大気中の二酸化炭素を吸収する最新技術
温室効果ガスである二酸化炭素の排出量削減に向けて
各国が様々な取り組みを行なっています。
一方で、Direct air capture (DAC)、つまり
大気中の二酸化炭素を吸収する研究も進められています。
最近、二酸化炭素の吸収に関する記事を見かけたので、紹介します。
Direct Air Capture: The Key To Reversing Climate Change
いくつかの企業が化学薬品を用いて、大気中の二酸化炭素を吸収する
DACプラントの建設を進めている。
ちなみに吸収した二酸化炭素は、法人顧客に販売する、
もしくは地中に埋める、といった対応が考えられている。
(二酸化炭素の利用に関する記事も後日紹介したいと思います)
例えば、Global thermostat社は低コストで大気中の二酸化炭素を吸収する
技術を開発し、特許を取得している。
既に商業化されており、炭素の利用や管理の手法を地球規模で変えてしまう
ポテンシャルを秘めている。
(例えば、石油の代替資源としての二酸化炭素の利用)
大気中の二酸化炭素濃度は、現在400ppmと過去300万年で最高に達している。

抜粋記録 »

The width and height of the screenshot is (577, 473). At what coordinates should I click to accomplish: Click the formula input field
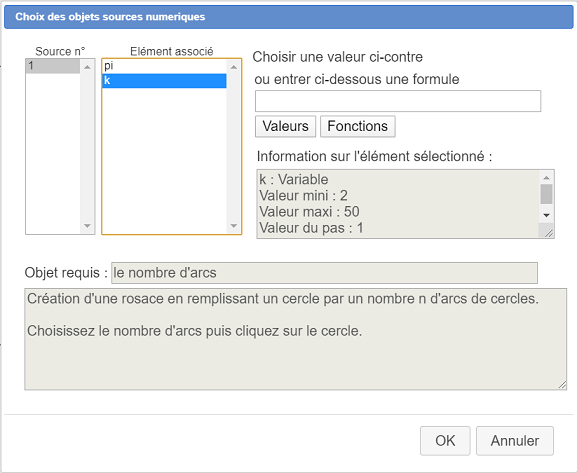(x=398, y=101)
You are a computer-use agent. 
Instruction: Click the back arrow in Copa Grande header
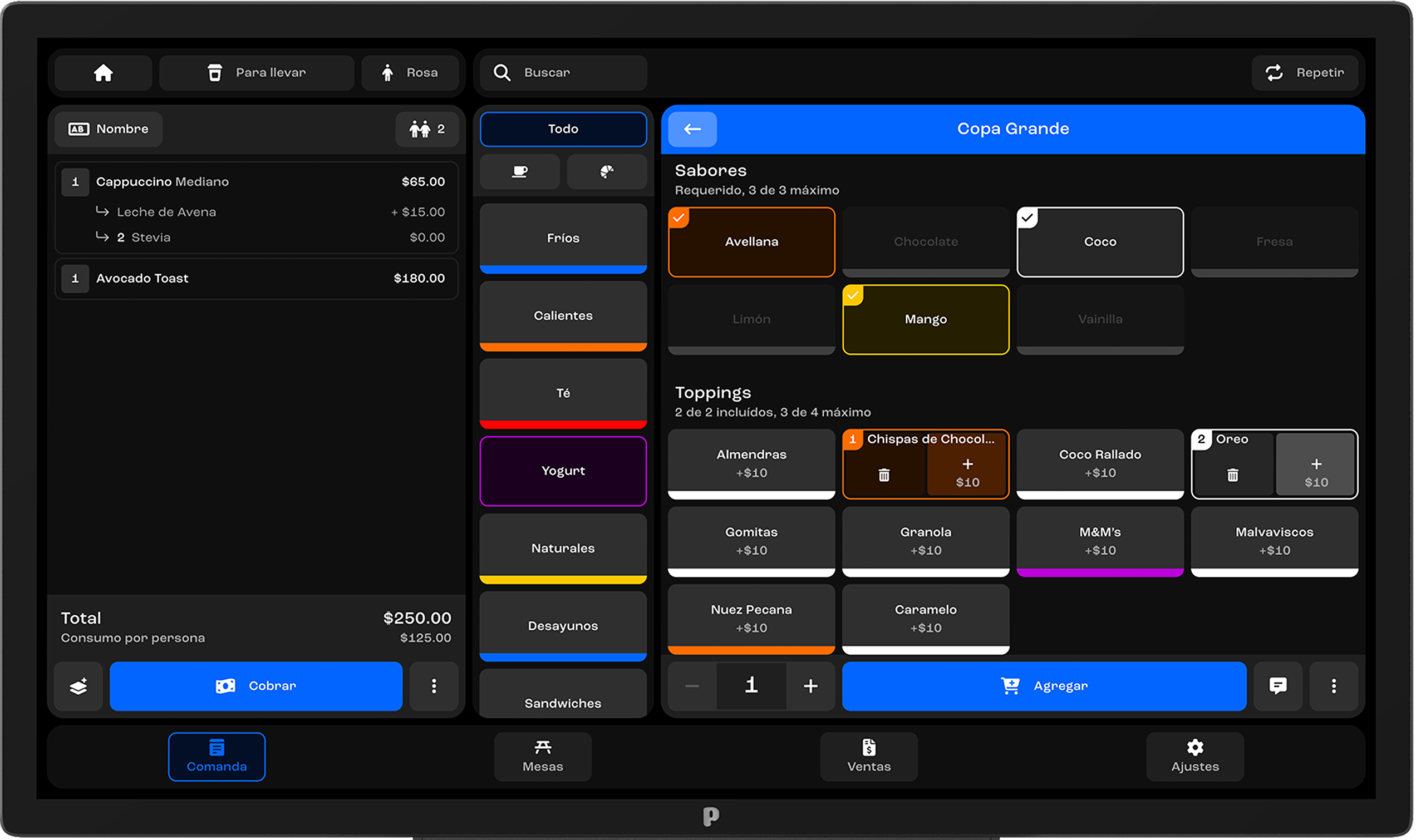692,129
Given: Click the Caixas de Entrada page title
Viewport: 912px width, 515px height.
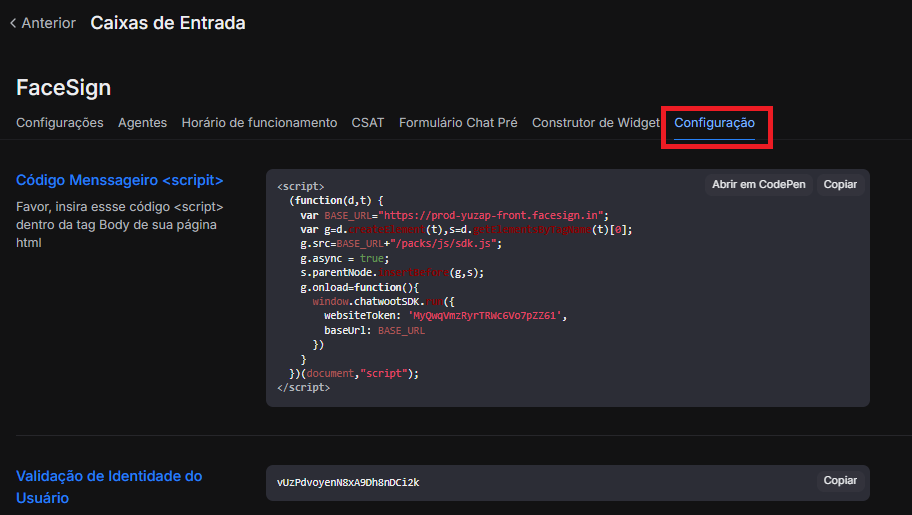Looking at the screenshot, I should pos(167,23).
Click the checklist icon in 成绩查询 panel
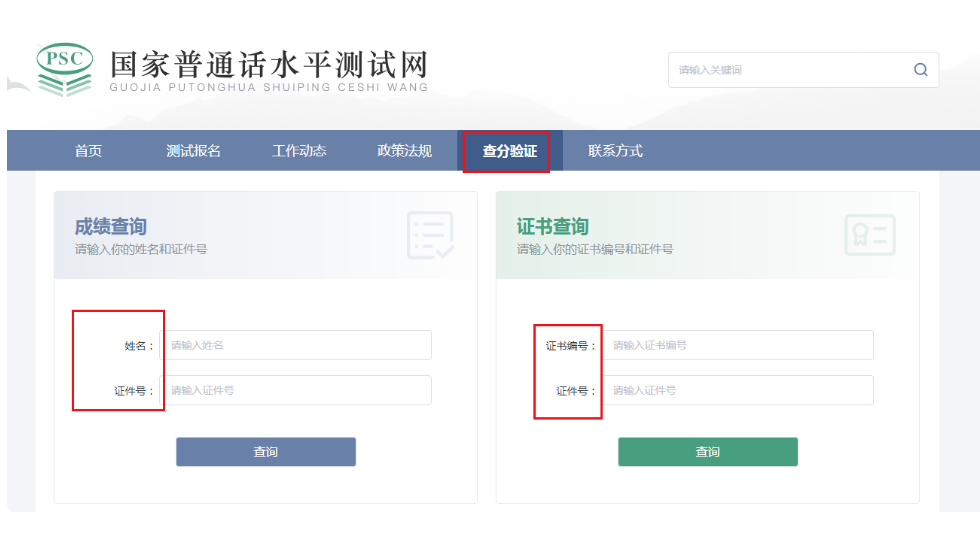Image resolution: width=980 pixels, height=534 pixels. point(431,235)
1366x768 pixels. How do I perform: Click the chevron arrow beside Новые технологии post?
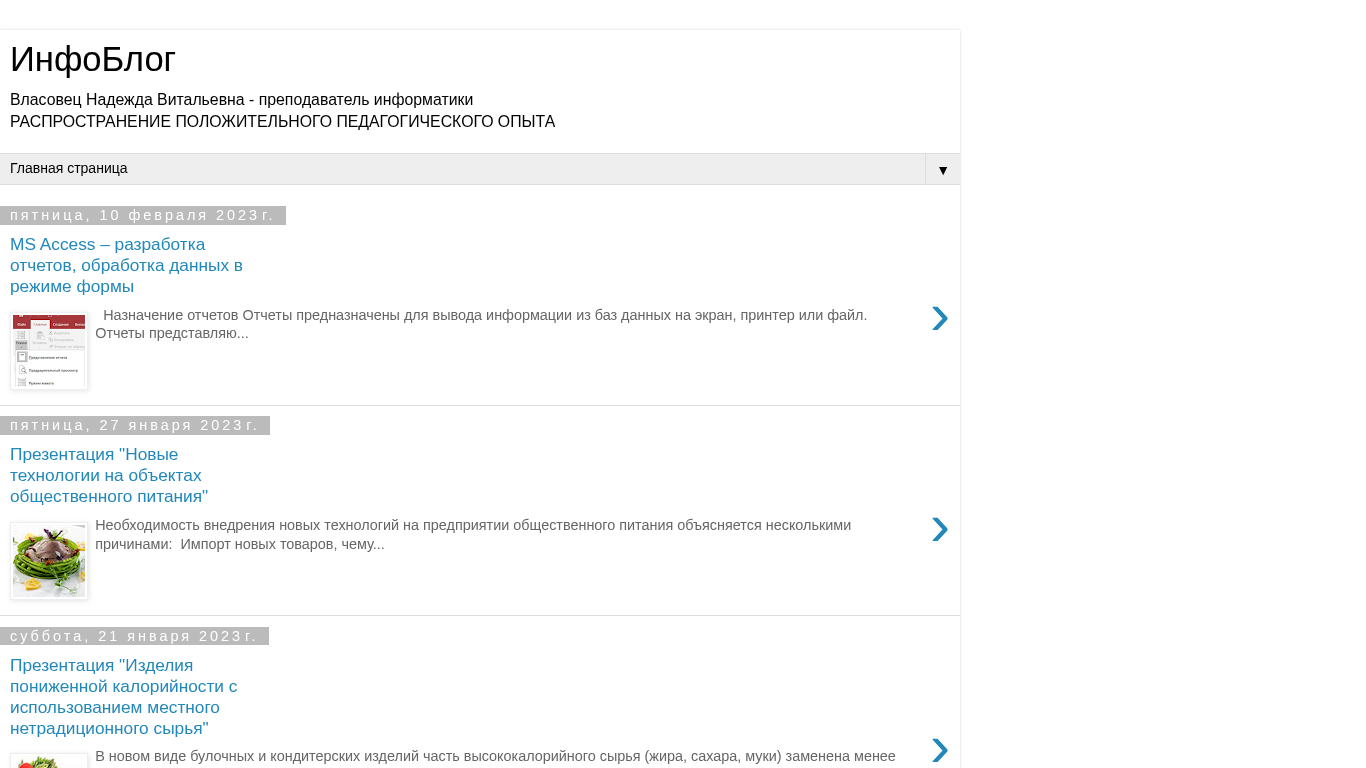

課題の説明 » 大気中の二酸化炭素を吸収する技術についての文章を、最後の文の後から書き継いでください。

課題の結果 »
この大きな責任課題を、高付加価値な商品に変える力がある。
(海水の淡水化処理・生物肥料・食料・飲料・高分子や炭素繊維の生産・合成燃料・油石油回収増進など)
マッキンゼー社の試算では、二酸化炭素のマーケットは急速に拡大し、
年間1.1兆円のペースで増える見込みだ。
GT社の技術では、大気中の二酸化炭素(濃度400ppm)だけでなく、
煙突や工場から排出されるガス(濃度5~7%以上)を吸着できる。
2019年現在、アメリカで61の特許、世界152カ国で特許を有している。
ガスの吸着および、二酸化炭素の選択的(~99%)な脱着に関する技術である。
具体的には、空気もしくはガスの混合物を、
ハニカム状の巨大な装置の中に送り込む。
この装置には吸着剤(アミンベースの化学薬品)が含まれ、
ガス中に含まれる二酸化炭素を吸着する。
さらに、廃棄物を熱源に生成した蒸気を用いて、
吸着した二酸化炭素を脱着させることで、高純度の二酸化炭素が回収できる。
純度は既に99%に達するが、この二酸化炭素は常圧で回収されるため、
高圧条件下にすることでさらに純度を高め、食料品等へも利用可能である。
さらに、このプラントは熱と送風さえ提供できればどこでも設置可能である。
従来の技術では、大気中の二酸化炭素濃度は薄すぎるため、
煙突や工場の排ガスなど、高濃度条件下でしか適用できなかった。
しかし、GTのプラントは低濃度でも吸着可能であり、将来の商業化が期待される。
他にも、去年のBBCの記事ですが、
Key 'step forward' in cutting cost of removing CO2 from air
もあります。
カナダのCarbon Engineering社が、
空気中の二酸化炭素を1トン当たり$100で回収できる、と発表している。
従来の研究では、$600かかると試算されていたが、大幅にコスト削減できた。
スケールアップに向けて取り組んでいるとのこと。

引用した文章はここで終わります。